Sedangkan terorisme adalah dua kata yang dijadikan satu, yaitu teror kepada orang lain dengan isme atau atas nama paham atau ajaran agama. Maka pemberantasan teror dapat dilakukan dengan pendekatan keamanan oleh aparat sedangkan isme hanya dapat diberantas melalui pendekatan dialog dan penyadaran oleh agamawan. Biasanya, terorisme yang didekati oleh kekuatan keamanan saja dapat menumbuhsuburkan pengikut-pengikut baru disamping yang sudah berjiwa teroris makin teguh.
Ada beberapa istilah yang menimbulkan salah tafsir, diantaranya adalah Jihad, Kafir dan Negara Islam. Jihad diartikan hanya perang senjata. Padahal arti ini hanya sebagian maknanya saja, arti lainya yang dominan adalah berjuang untuk kemaslahatan umum, baik itu memberantas kemiskinan, kebodohan atau ketidakadilan.

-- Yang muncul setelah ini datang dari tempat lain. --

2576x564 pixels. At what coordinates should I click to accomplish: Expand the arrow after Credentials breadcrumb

Kafir diartikan sebagai orang non-muslim yang harus diperangi. Padahal kafir memang orang yang tidak seakidah, namu cara memperlalukannya dan memeranginya dengan cara yang baik, damai dan kemanusiaan. Berjihad itu artinya bersungguh-sungguh untuk menegakkan kemaslahatan dengan cara baik (ma’ruf). Anehnya, ada yang ingin memberantas terorisme dengan menafikan kata jihad dan kafir, yang sebenarnya itu ada dalam lintasan sejarah dan dalam ajaran Islam.

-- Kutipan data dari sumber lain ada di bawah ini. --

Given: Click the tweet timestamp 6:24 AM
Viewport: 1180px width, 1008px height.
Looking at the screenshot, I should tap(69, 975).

Persepsi tentang mendirikan negara Islam bagian dari yang memicu ketegangan bahkan tindakan terorisme. Sebagian dari mereka masih menganggap Indonesia negaran Thaghut yang harus diperangi melalui senjata (darul harb). Sehingga mereka merencanakan untuk mendirikan agama dan negara dalam Negara Kesatuan Republik Indonesia (NKRI). Sebenarnya Islam tak mewajibkan mendirikan negara namun Islam memerintahkan menegakkan keadilan dan kemaslahatan.
Islam sesuai dengan namanya menganjurkan kedamaian sekaligus keadilan. Maka radikalisme yang dikombinasi dengan terorisme tidak sesuai dengan ajaran Islam. Mereka tidak paham, salah paham, dan tak mau paham dengan ajaran Islam yang benar sehingga melakukan teror dan kekerasan atas nama agama.

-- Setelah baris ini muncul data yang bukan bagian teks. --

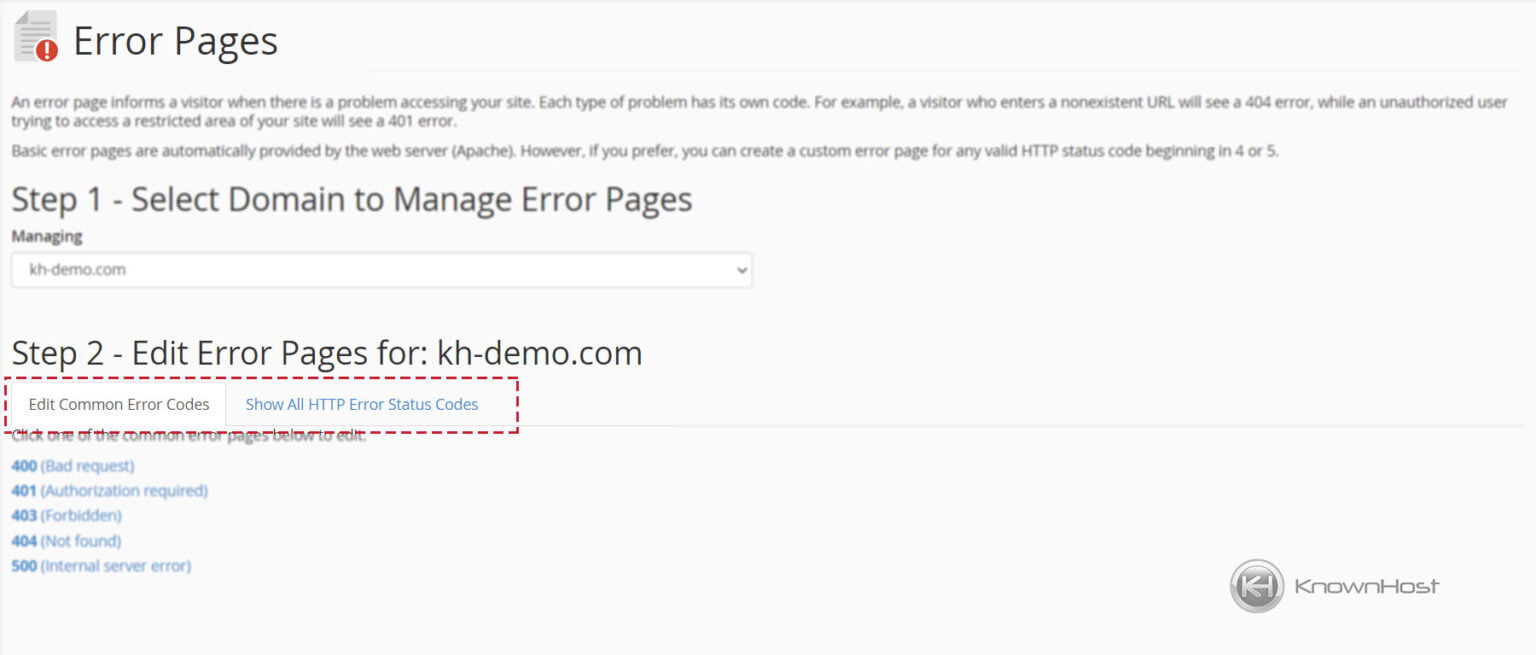Screen dimensions: 1536x655
Task: Click the dropdown chevron beside kh-demo.com
Action: [x=741, y=269]
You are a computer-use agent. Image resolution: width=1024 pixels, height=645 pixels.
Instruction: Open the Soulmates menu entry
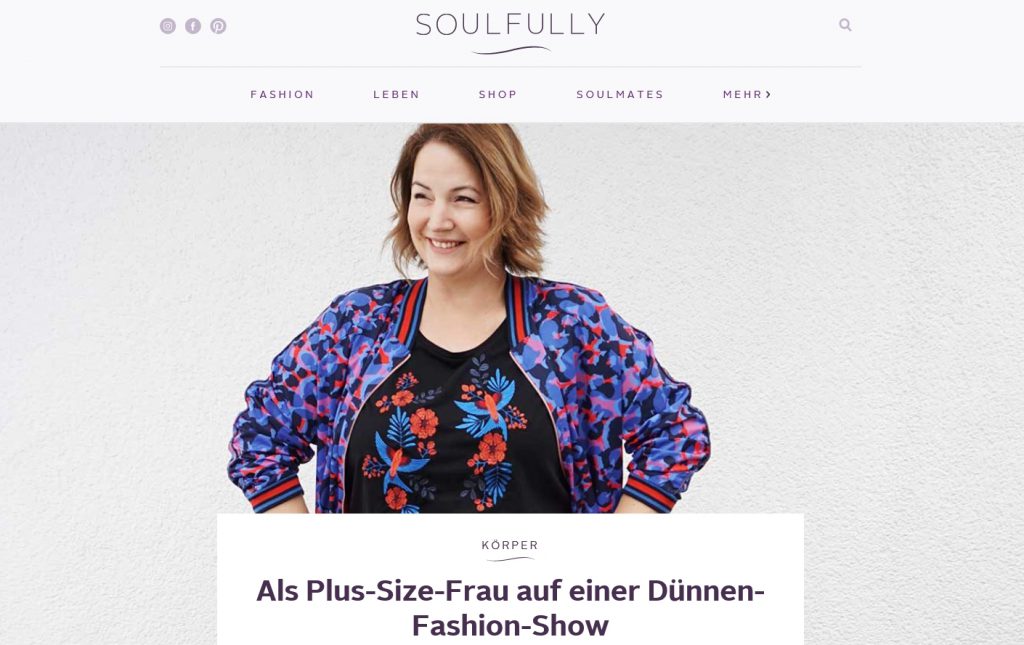[620, 95]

Para tokoh muslim, baik agamawan ataupun intelektual mempunyai tanggung jawab untuk menyapa umat guna meluruskan pemahaman keagamaan agar agama yang menjadi penyelamat tidak berubah menjadi laknat. Masalah radikalisme yang berujung pada terorisme tak cukup hanya ditangani oleh aparat kemanan saja tetapi juga harus ada andil yang intesif dari tokoh agama dan tokoh masyarakat serta kaum intelektual.